I’ve been doing consumer advocacy informally for about five years. That involves informing people of their entitlements and navigating the system to get those entitlements and to go through the formal complaint process. For example, this week a woman contacted me. She has two vulnerable children in her care because their mother was unable to care for them. Their mother committed suicide this week. The woman went into Winz to ask for financial support to take the children to the tangi and she was declined. She was in quite a state. She had to borrow the money to go to the tangi but she wants help to get paid back by Winz. I’ll help her do that.
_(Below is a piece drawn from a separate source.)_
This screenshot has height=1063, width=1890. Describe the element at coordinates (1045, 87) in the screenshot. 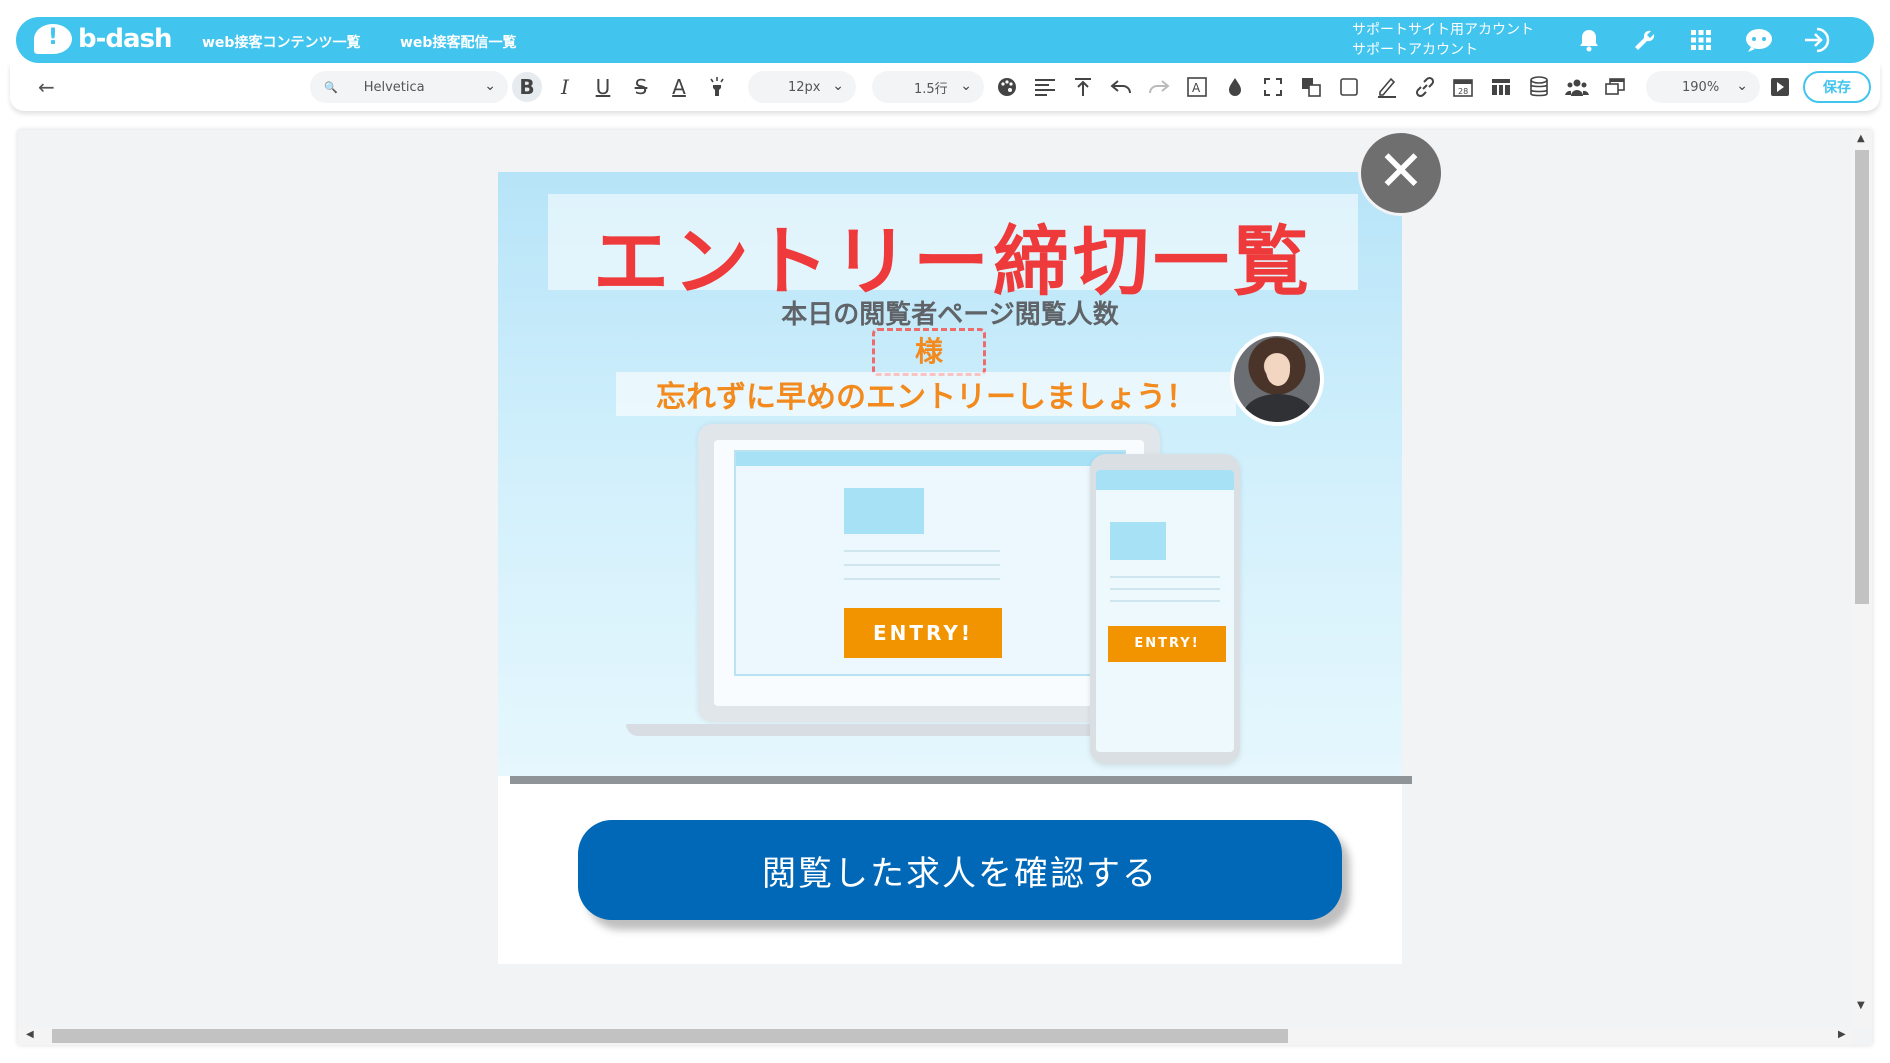

I see `align-left-icon` at that location.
Another example is with sickness benefits. If you have a sickness benefits, you have  complicated technical situations. I have a client who is in and out of psychiatric services. He is often committed for periods of time, when he is not in a mental state to keep up with his obligations to Winz. When he is committed his entitlements change and he is not in a state to deal with Winz, so his benefit is cut. He is often transient and can’t hold down a job. One of the requirements to get a benefit is to have an address. Because of his high needs coupled with his drug and alcohol problems and lack of support from the health system it is an impossibility to have a permanent address, so he gives whatever address of wherever he happens to be sleeping at the time. On a regular basis, Winz sends out a letter which he won’t receive so his benefit gets cut off. Then there are number of hoops to jump through to get a benefit reinstated.
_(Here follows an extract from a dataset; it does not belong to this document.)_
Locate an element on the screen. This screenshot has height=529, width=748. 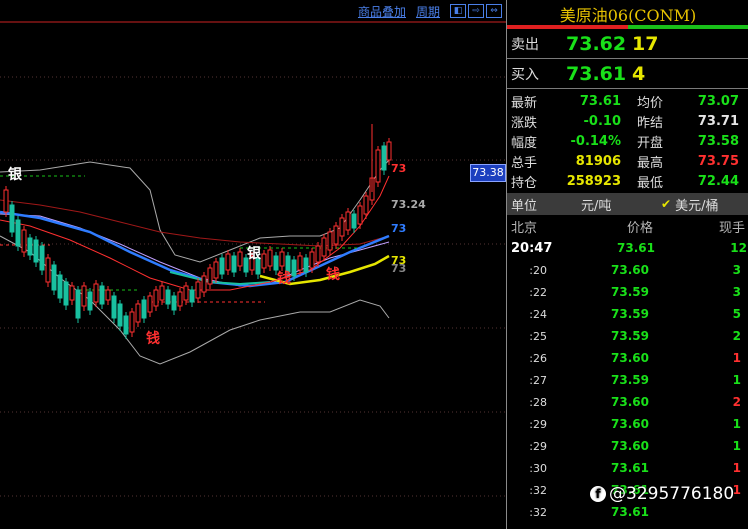
stat-label: 持仓 is located at coordinates (524, 183).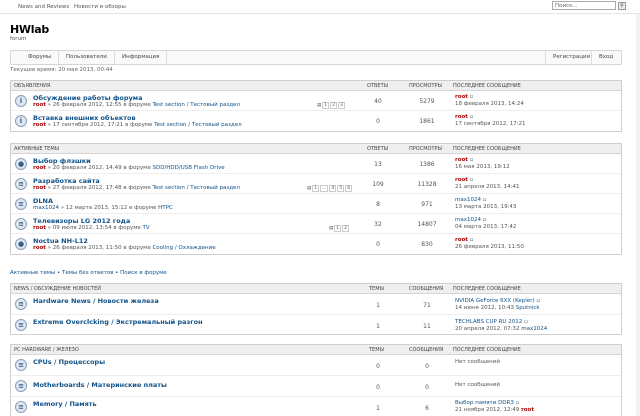 The width and height of the screenshot is (640, 416). I want to click on nav-forums: Форумы, so click(40, 58).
This is hard to talk about because it is such a huge topic and has so many facets.

Welfare used to be delivered by the Department of Social Welfare, what the first Labour Prime Minister Michael Joseph Savage called “applied Christianity”. Now we have “Work and Income” for people who have neither work nor income. What do you think about this shift from welfare to punishment?

What I think they are trying to do now is to privatise welfare, to get church and social agencies to take responsibility for welfare, which would be another kind of “Christianity in action”. For example, Winz operates out of “Community Link” and offers a “wrap-around approach”; they’ve got these agencies like Anglican Family Care in their building and Winz is funding them to deliver compulsory budget advice. When the benefits were cut in the 1990s, social agencies spoke out but now they’ve got all these agencies that once held their autonomy and spoke up for poor people but now there’s this deafening silence because Winz has got all these agencies tied to them through funding contracts. ECE (early childhood education) providers are also being forced to dob in beneficiaries whose children are not in daycare; they don’t want to do it but the state is tying in these private agencies through funding contracts.

Finally, what would you like to do with Paula Bennett and Winz?

I think it is unfortunate that National is using Paula Bennett as the mouthpiece for these brutal reforms on the basis that she was once a solo mother. What a lot of people on benefits can’t stand isn’t so much the reforms as the hypocrisy of cutting the Training Incentive Allowance that allowed her to get her degree. She got a government loan to get her house and now she’s slashing all these things.

My vision is a Mana-led government that supports people in poverty to have a decent standard of living so they can participate in society and we shift the blame from beneficiaries to actually look at the inequality in our society.

We need to start supporting sole parents and valuing the work they do. Parenting is work and we need to view it that way.